Error rate may or may not increase (depends on timeout configuration).
**Root cause:** Stripe is experiencing elevated latency. Since
payments-api calls Stripe synchronously for transaction processing,
Stripe latency directly impacts payments-api latency.
**How to identify:** Compare payments-api latency increase with Stripe
API latency (available via Datadog integration or Stripe status page).
If both increase at the same time, the root cause is Stripe.
**Action:** Check status.stripe.com. If Stripe has an active incident,
there is nothing to fix on our side. Notify the payments team so they
can monitor. If no Stripe incident is reported, investigate the specific
Stripe API endpoints being called.
 
## Monday Morning Auth Storm
**What it looks like:** auth-service CPU spikes to 70-90%, Redis
connections spike, latency increases by 2-3x.

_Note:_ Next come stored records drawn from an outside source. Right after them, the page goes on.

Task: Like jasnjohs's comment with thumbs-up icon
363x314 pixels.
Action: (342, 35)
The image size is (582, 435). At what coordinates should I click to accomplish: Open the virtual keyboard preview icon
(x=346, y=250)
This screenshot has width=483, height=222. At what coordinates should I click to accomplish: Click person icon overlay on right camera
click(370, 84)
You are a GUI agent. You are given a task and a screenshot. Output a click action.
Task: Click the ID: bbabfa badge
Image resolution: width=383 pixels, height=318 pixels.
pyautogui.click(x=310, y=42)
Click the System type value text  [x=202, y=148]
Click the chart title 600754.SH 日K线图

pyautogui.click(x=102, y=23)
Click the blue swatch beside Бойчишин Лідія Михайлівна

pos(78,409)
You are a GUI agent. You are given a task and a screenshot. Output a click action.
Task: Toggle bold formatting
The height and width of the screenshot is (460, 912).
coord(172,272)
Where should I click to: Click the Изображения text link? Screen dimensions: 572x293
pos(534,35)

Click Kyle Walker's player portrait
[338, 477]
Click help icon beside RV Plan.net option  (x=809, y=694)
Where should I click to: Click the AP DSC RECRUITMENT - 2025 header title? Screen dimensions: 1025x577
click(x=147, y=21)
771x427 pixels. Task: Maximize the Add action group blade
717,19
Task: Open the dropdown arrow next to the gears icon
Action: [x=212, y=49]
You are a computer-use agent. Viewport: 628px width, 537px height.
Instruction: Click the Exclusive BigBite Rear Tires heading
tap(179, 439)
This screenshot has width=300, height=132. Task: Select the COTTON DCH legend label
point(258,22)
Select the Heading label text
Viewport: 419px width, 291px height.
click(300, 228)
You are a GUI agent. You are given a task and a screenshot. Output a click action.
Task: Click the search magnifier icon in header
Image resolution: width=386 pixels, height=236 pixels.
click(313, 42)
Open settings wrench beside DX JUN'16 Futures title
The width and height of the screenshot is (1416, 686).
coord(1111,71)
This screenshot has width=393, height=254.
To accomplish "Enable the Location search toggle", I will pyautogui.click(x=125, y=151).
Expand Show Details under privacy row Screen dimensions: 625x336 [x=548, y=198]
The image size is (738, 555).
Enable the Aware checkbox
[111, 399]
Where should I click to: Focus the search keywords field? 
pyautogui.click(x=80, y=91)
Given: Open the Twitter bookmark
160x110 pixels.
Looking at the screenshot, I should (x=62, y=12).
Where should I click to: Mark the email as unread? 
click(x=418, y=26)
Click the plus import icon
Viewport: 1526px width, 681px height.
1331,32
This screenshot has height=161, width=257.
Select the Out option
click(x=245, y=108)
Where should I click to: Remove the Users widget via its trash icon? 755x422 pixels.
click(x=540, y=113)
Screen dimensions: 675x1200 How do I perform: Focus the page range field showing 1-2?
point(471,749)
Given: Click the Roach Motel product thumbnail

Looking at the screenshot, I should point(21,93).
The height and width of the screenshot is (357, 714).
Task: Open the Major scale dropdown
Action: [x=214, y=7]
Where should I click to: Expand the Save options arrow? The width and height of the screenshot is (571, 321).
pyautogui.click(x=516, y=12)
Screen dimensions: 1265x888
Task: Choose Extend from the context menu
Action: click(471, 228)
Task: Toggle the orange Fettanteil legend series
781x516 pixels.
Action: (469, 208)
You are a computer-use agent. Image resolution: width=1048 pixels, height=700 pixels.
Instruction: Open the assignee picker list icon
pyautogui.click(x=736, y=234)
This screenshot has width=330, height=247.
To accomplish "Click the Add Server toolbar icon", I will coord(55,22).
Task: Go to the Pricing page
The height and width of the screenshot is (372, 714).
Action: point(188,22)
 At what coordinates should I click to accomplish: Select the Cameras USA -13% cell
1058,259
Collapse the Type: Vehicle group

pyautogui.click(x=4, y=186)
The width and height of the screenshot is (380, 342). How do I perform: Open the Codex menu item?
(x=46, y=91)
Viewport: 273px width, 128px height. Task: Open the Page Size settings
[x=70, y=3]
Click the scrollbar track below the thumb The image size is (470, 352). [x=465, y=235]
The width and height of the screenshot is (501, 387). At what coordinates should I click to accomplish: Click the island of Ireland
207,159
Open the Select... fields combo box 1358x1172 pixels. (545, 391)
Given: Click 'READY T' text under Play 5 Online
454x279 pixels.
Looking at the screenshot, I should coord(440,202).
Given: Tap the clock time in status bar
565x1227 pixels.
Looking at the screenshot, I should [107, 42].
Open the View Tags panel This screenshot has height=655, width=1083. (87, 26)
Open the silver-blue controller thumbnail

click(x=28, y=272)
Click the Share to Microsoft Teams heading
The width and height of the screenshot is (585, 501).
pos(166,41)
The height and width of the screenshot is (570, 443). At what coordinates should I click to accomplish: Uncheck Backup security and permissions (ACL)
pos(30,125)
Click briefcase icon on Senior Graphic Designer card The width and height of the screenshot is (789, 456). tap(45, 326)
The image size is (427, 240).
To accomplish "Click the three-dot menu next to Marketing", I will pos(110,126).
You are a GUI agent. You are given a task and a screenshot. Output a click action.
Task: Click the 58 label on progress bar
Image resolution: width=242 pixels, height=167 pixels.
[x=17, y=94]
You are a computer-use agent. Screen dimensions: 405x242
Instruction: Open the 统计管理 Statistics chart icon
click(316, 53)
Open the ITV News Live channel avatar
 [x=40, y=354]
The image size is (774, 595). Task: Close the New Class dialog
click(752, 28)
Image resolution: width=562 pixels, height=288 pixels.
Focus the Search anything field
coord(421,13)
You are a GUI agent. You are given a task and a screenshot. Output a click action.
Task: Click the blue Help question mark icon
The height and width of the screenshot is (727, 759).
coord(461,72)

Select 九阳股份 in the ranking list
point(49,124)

Usually between 9-10 AM ET.
**Root cause:** Thousands of users logging in simultaneously after the
weekend. JWT tokens issued Friday afternoon expire Monday morning,
causing a burst of re-authentication.
**How to identify:** Timing (Monday 9-10 AM ET) and the fact that the
spike is concentrated in auth-service with no corresponding anomaly in
other services.
**Action:** No action needed. The spike is self-limiting (clears by
10:30 AM). If it does NOT clear by 11 AM, investigate — the auth-service
may have an issue exacerbated by load.
 
## Database Connection Pool Exhaustion
**What it looks like:** Service latency increases dramatically (5-10x),
error rate climbs steadily (not a spike but a ramp), database CPU is
low but connection count is at or near the pool maximum.
**Root cause:** A code path is acquiring database connections but not
releasing them, usually due to an unhandled exception in a transaction
block. Often introduced in a recent deployment.
**How to identify:** If connection count is above 80% of pool max AND
database CPU is below 50%, the problem is almost certainly connection
leaks rather than query load. Check for recent deployments to the
affected service.
**Action:** This is a P2 that becomes P1 quickly. The connection pool
will fill up completely within minutes to hours. Short-term: restart
the affected service pods to release connections. Medium-term: identify
and fix the leaking code path.
 
## CI/CD Service Account Alerts
**What it looks like:** Security alert for brute-force or anomalous
login from service account `svc-deploy` or `svc-ci`.
**Root cause:** CI/CD pipelines authenticate to internal services via
service accounts. Rapid successive authentication attempts during a
deploy pipeline trigger brute-force detection rules.
**How to identify:** Check if the alert source is a known CI/CD service
account (svc-deploy, svc-ci, svc-argocd) and whether the timing
correlates with a pipeline run in GitHub Actions.
**Action:** False positive. No action needed. If the service account
is NOT in the known list, investigate normally.